1.2 Summary of significant accounting policies
1.2.1 Basis of Preparation of Accounts
The financial statements of the Company have been prepared in accordance with the Generally Accepted Accounting Principles in India (Indian GAAP) to comply with the Accounting Standards specified under Section 133 of the Companies Act, 2013 and the relevant provisions of the Companies Act, 2013 ("the 2013 Act"), as applicable. The financial statements have been prepared on accrual basis under the historical cost convention. The accounting policies adopted in the preparation of the financial statements are consistent with those followed in the previous year.
Accounting policies not specifically referred to otherwise are consistent and in consonance with generally accepted accounting principles in India.
All assets and liabilities have been classified as current or non-current as per the Company's normal operating cycle and other criteria set out in Schedule III to the Companies Act, 2013. Based on the nature of products and the time between the acquisition of assets for processing and their realization in cash and cash equivalents, the Company has determined its operating cycle as twelve months for the purpose of current - non-current classification of assets and liabilities.
1.2.2 Use of Estimates
The preparation of financial statements requires the management to make estimates and assumptions that affect the reported amount of assets, liabilities, disclosure of contingent liabilities as at the date of the financial statements and revenue and expenses during the reporting period. Management believes that these estimates and assumptions are reasonable and prudent. Appropriate changes in estimates are made as the Management becomes aware of changes in circumstances surrounding the estimates. However, actual results could differ from assumptions and estimates. Difference between the actual results and estimates are recognised in the period in which the results are known / materialized.
1.2.3 Revenue Recognition
Revenue from Operations includes revenue from rendering of software development services and other revenue incidental to it. Revenue from services is recognised as the service is performed and there is no uncertainty to expect ultimate collection of its consideration.
1.2.4 Property, Plant & Equipments
All Fixed Assets are recorded at cost including taxes, duties, freight and other incidental expenses incurred in relation to their acquisition and bringing the asset to its intended use.
1.2.5 Depreciation/Amortisation
Depreciation on fixed assets is calculated on a straight-line basis using the rates arrived at based on the useful lives estimated by the management, or those prescribed under the Schedule II to the Companies Act, 2013. Individual assets cost of which doesn't exceed Rs. 5,000/- each are depreciated in full in the year of purchase. Intangible assets including internally developed intangible assets are amortised over the year for which the company expects the benefits to accrue. Intangible Asset - Software is amortised with a useful life of 3 years.

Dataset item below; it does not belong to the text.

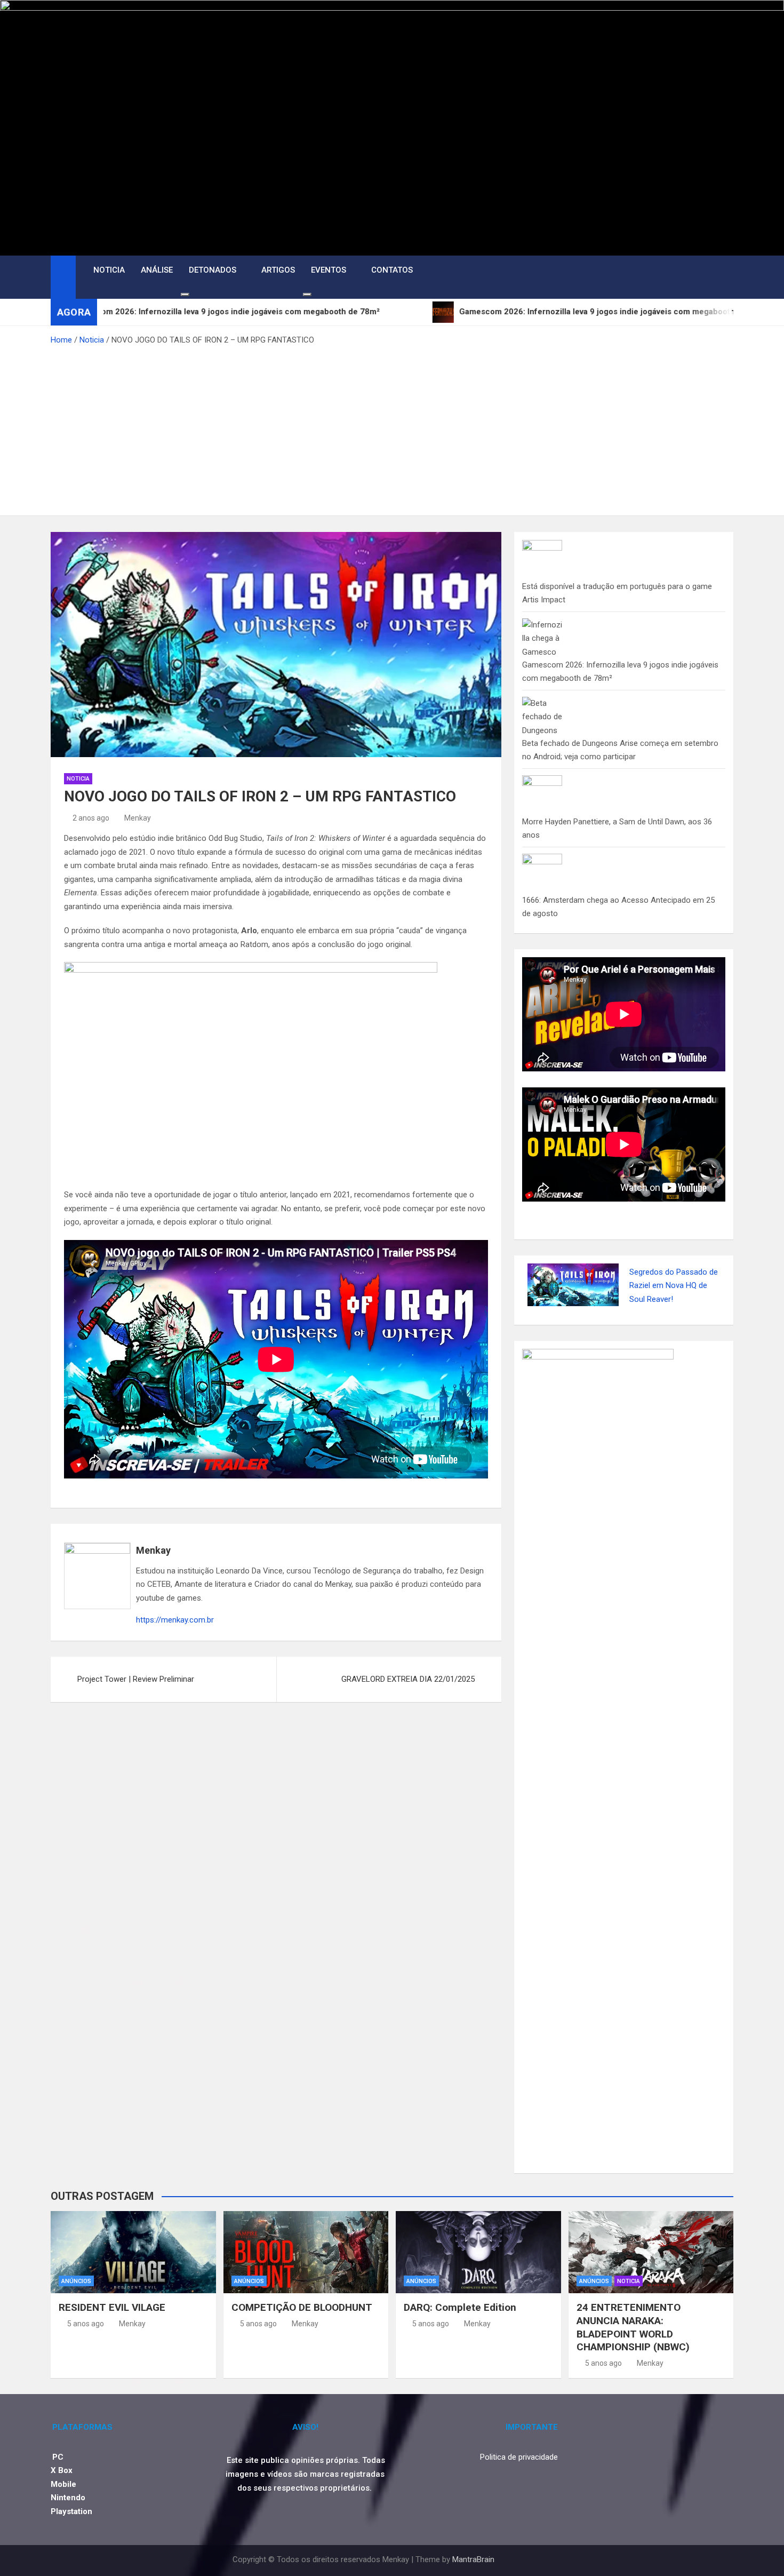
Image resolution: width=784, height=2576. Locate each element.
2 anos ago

1.2.6 Current Tax and Deferred Tax
Current tax is the amount of tax payable on the taxable income for the year as determined in accordance with the provisions of the Income-tax Act, 1961.
Deferred tax is recognised on timing differences, being the differences between the taxable income and the accounting income that originate in one period and are capable of reversal in one or more subsequent periods. Deferred tax is measured using the tax rates and the tax laws enacted or substantially enacted as at the reporting date. Deferred tax liabilities are recognised for all timing differences. Deferred tax assets in respect of unabsorbed depreciation and carry forward of losses are recognised only if there is virtual certainty with convincing evidence that there will be sufficient future taxable income available to realise such assets. Deferred tax assets are recognised for timing differences of other items only to the extent that reasonable certainty exists that sufficient future taxable income will be available against which these can be realised. Deferred tax assets and liabilities are offset if such items relate to taxes on income levied by the same governing tax laws and the Company has a legally enforceable right for such set off. Deferred tax assets are reviewed at each Balance Sheet date for their realisability.